In the meantime, Physical Intelligence operates with what Groom describes as unusual clarity. “It’s such a pure company. A researcher has a need, we go and collect data to support that need — or new hardware or whatever it is — and then we do it. It’s not externally driven.” The company had a 5- to 10-year roadmap of what the team thought would be possible. By month 18, they’d blown through it, he says.
The company has about 80 employees and plans to grow, though Groom says hopefully “as slowly as possible.” What’s the most challenging, he says, is hardware. “Hardware is just really hard. Everything we do is so much harder than a software company.” Hardware breaks. It arrives slowly, delaying tests. Safety considerations complicate everything.
As Groom springs up to rush to his next commitment, I’m left watching the robots continue their practice. The pants are still not quite folded. The shirt remains stubbornly right-side-out. The zucchini shavings are piling up nicely.
There are obvious questions, including my own, about whether anyone actually wants a robot in their kitchen peeling vegetables, about safety, about dogs going crazy at mechanical intruders in their homes, about whether all of the time and money being invested here solves big enough problems or creates new ones. Meanwhile, outsiders question the company’s progress, whether its vision is achievable, and if betting on general intelligence rather than specific applications makes sense.
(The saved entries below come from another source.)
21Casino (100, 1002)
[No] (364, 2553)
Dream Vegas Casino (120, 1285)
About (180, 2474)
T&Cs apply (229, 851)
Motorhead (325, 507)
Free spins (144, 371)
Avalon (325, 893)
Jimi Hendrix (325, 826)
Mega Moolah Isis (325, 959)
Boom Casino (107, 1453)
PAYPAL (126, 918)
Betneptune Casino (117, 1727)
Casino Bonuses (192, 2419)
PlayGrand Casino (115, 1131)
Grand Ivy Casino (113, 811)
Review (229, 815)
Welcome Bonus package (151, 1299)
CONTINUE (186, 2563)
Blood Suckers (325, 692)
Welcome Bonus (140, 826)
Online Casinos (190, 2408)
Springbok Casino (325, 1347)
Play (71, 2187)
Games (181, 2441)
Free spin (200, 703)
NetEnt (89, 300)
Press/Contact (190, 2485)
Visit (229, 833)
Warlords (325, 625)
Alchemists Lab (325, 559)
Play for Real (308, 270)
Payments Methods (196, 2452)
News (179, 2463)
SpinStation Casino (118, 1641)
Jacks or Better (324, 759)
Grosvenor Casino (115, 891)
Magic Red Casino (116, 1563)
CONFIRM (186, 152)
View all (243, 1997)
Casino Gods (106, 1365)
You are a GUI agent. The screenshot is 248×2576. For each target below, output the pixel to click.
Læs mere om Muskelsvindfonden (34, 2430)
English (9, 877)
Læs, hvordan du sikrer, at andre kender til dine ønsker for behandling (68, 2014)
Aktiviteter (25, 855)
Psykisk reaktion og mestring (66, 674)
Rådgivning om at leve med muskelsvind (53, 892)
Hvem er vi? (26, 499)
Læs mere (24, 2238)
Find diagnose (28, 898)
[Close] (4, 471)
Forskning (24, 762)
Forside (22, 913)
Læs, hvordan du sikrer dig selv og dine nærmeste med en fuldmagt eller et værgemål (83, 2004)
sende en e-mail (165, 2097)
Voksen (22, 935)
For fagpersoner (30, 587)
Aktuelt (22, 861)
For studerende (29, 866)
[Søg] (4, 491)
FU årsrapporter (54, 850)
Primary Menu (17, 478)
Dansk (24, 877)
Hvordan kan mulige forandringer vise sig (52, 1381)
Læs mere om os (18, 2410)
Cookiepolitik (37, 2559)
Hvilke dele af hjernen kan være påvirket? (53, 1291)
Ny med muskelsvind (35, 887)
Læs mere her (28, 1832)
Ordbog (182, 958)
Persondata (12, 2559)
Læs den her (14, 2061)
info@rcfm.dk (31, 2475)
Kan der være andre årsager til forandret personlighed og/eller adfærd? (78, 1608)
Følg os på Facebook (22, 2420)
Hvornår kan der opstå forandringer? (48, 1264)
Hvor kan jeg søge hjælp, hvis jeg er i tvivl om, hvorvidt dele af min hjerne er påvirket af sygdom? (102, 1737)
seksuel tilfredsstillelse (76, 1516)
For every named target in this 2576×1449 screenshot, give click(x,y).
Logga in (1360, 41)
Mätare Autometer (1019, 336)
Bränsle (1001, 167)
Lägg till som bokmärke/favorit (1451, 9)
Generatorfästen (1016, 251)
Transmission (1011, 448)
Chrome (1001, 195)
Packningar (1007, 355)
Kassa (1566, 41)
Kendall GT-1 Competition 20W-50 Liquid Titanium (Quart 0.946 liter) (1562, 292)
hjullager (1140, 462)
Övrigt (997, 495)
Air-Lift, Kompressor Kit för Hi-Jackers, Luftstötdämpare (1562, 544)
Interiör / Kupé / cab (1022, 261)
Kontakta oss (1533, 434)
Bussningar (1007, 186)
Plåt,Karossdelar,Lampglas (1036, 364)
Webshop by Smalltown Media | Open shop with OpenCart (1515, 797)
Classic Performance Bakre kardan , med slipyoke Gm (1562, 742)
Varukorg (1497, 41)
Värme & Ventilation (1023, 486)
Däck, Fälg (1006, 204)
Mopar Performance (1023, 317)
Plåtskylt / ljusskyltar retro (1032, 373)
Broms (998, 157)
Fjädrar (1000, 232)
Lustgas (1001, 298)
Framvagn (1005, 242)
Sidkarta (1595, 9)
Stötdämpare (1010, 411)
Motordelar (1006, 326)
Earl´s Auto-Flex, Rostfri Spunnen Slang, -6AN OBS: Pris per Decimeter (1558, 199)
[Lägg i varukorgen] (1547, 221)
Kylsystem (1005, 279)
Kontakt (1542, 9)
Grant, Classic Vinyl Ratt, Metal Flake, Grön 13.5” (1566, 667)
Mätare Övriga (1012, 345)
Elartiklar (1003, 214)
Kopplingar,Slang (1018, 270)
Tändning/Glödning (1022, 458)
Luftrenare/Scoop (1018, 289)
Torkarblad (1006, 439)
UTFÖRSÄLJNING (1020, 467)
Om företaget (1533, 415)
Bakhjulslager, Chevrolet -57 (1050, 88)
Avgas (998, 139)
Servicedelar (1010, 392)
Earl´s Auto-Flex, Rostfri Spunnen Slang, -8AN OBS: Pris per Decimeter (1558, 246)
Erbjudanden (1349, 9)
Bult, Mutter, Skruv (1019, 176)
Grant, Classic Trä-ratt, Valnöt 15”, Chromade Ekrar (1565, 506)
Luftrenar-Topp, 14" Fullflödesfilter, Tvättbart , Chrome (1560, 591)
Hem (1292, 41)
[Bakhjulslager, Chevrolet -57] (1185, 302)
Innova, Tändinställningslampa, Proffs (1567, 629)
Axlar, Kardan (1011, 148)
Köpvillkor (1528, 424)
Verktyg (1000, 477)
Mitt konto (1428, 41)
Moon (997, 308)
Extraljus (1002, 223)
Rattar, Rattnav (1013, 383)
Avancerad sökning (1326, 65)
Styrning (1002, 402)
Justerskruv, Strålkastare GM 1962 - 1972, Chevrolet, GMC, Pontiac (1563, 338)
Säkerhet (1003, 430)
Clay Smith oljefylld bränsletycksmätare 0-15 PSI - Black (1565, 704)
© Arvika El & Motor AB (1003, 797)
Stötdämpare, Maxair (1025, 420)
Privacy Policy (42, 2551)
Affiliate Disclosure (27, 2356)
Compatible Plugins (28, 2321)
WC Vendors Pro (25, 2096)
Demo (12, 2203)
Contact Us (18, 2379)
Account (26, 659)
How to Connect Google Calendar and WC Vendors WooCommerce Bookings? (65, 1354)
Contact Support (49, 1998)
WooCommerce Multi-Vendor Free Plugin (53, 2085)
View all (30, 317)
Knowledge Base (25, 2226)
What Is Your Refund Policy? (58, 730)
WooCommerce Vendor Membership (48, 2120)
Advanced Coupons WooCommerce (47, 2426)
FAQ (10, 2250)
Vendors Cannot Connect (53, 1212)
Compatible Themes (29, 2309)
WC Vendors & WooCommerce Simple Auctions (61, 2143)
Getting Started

If Groom has any doubts, he doesn’t show it. He’s working with people who’ve been working on this problem for decades and who believe the timing is finally right, which is all he needs to know.
Besides, Silicon Valley has been backing people like Groom and giving them a lot of rope since the beginning of the industry, knowing there’s a good chance that even without a clear path to commercialization, even without a timeline, even without certainty about what the market will look like when they get there, they’ll figure it out. It doesn’t always work out. But when it does, it tends to justify a lot of the times it didn’t.